Monday, April 12, 2010


Boston, with spring in full bloom

"Or are we just holding onto the things we don't have anymore?"
-Jack Johnson

Last week, after a six-week wait, I finally got in to see Dr. Henry Frissora, a local specialist in cardiovascular medicine at Beverly Hospital. Frissora was recommended by my ortho guy to rule out the possibility of a "sports hernia." Seems my groin injury is something of an elusive diagnosis, with no one really sure of exactly where the injury is, or what course of treatment to recommend. I've been battling a chronic groin pull for the better part of seven months now, and nothing I seem to do (rest, stretching, massage) seems to be helping the healing process.

I just wanted an answer, even if it was the one thing I didn't want to hear, which was: "We're going to have to operate." My patience had been stretched thin, and my waistline had been stretched to the limit. Seven months of relative inactivity had pushed my fragile middle-age psyche to the uncharted and inhospitable waters. I don't mind being an Old Jock, but being a cranky, calcifying Old Jock is no fun, and no fun to be around. Just ask my bride.

Anyway, turns out Henry "Hank" Frissora is an old buddy of my brother Sean (they did a residency together at New England Deaconess), so we spent the first 10 minutes or so just chit-chatting about family stuff. Then we started in on the particulars of why I was in his office. I'm an old hockey player, a goalie no less. Assorted aches and pains, typical orthopedic foibles, but no major (that I'm aware of) issues, such as a heart condition, high-blood pressure, diabetes, etc. Not taking any medications, other than the occasional horse pill of Ibuprofen. Hurt the groin in a scramble in front of my net early last September. Felt a definite "pop" on the right side. Gave it eight weeks, and started playing again in November. Re-injured it right after Thanksgiving. Haven't done much of anything since, except coaching my daughter's Squirt hockey team, and running the occasional goalie clinic.

All the while, the good doctor scribbled notes, and reiterated the mantra I've been hearing for years: The human body wasn't designed to tolerate this kind of wear and tear over the course of a half-century. Plus, he tells me that injured areas tend to get re-injured with ever-increasing frequency. Essentially, I think Dr. Frissora, in his own polite way, was setting me up for what was coming next.

After rehashing the injury and my subsequent litany of starts-and-stops, he decided to give the old groin an exam. Pushing his fingers into the soft, sensitive tissue covering my pelvis, he asks me to cough several times. I obediently cough, and wince. Cough, wince. I then jumped up on a cold, plastic-covered table, and let Dr. Frissora poke around for another few minutes.

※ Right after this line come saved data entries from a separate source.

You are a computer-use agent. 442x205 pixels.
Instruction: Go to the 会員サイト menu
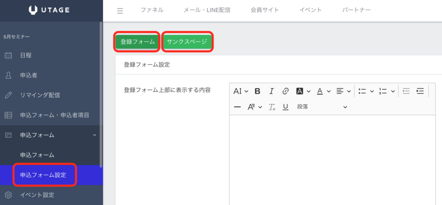[265, 10]
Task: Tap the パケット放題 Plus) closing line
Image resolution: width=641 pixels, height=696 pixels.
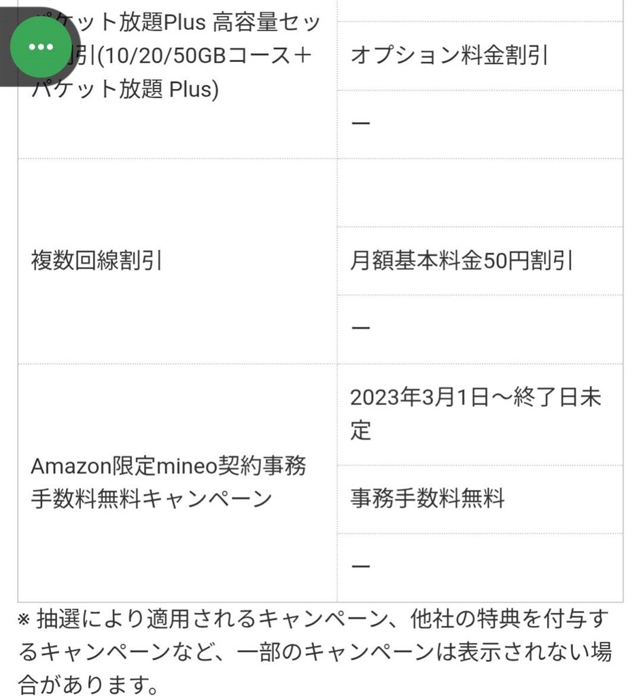Action: (x=126, y=89)
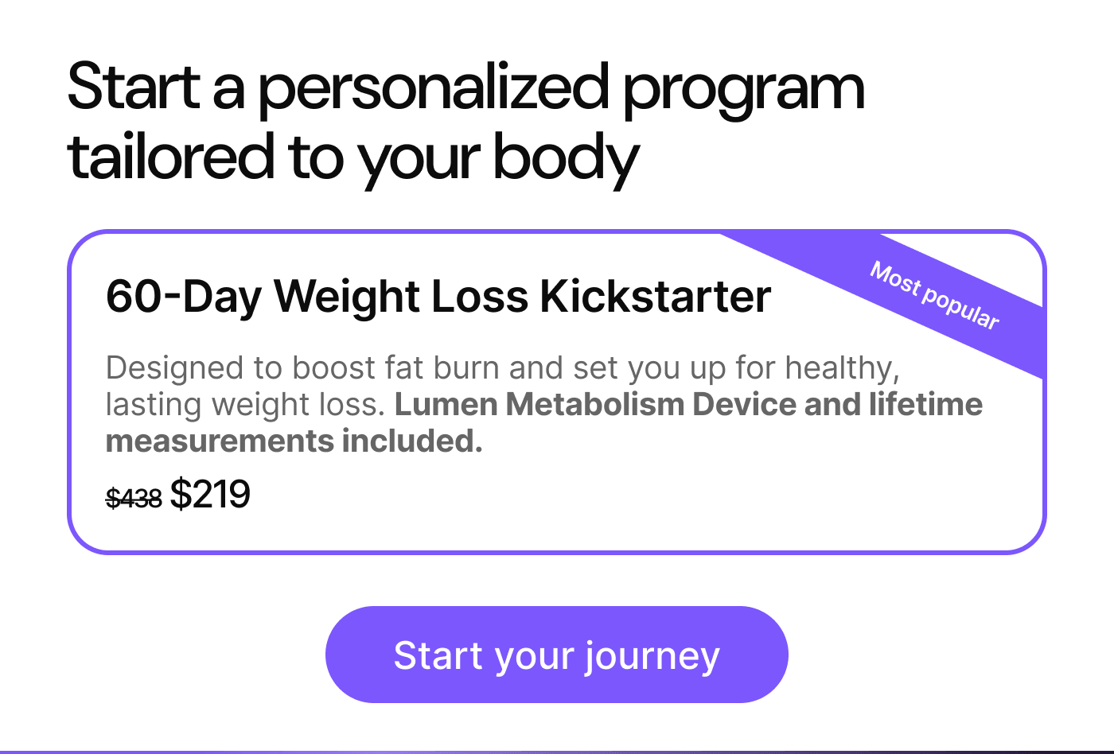Viewport: 1114px width, 754px height.
Task: Click the "lasting weight loss." description text
Action: 245,405
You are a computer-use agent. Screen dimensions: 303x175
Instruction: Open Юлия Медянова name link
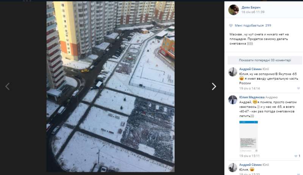pyautogui.click(x=252, y=97)
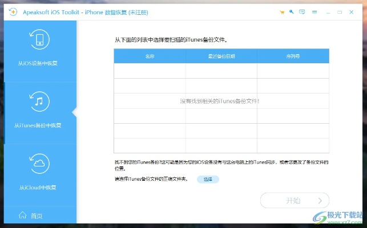Viewport: 367px width, 228px height.
Task: Click the 名称 column header
Action: [x=150, y=56]
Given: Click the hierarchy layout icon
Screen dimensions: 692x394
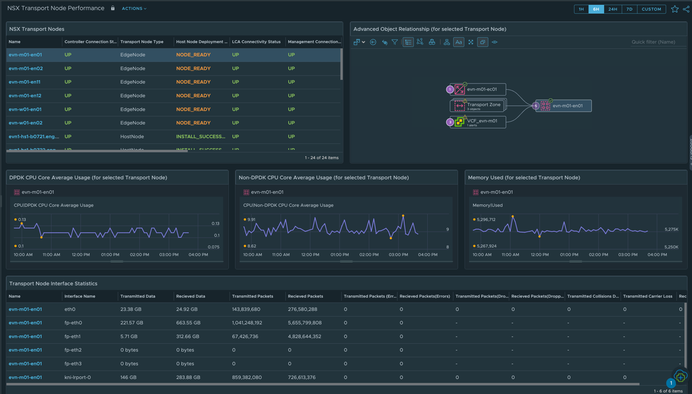Looking at the screenshot, I should (446, 43).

The good news? Dr. Frissora is pretty sure I don't have a sports hernia. That's a relief, since it a sports hernia would have meant certain surgery. The bad news? I waited a month and a half for a specialist to tell me he has no idea what's going on with my groin injury. In fact, he told me there were "70 to 80" different connections -- between muscles, tendons, ligaments, and other connective tissue -- all intersecting at the very spot where my thigh and pelvis join, and it could be any number of those that were out of whack. It could even be a hip problem that's manifesting itself as a groin injury. Not the definitive diagnosis I was hoping for.

So, instead of setting a date for surgery, I get the name of a physical therapist. I'll call him, 'cause I still want answers. I understand what Dr. Frissora is saying. Start thinking about another leisure activity. But I'm not ready to go there. Not just yet. It may be denial, pure and simple, but I've always felt it's easier for doctors to recommend lifestyle changes than it is for the practitioner to give up something he or she truly loves. For now, my love is still blind.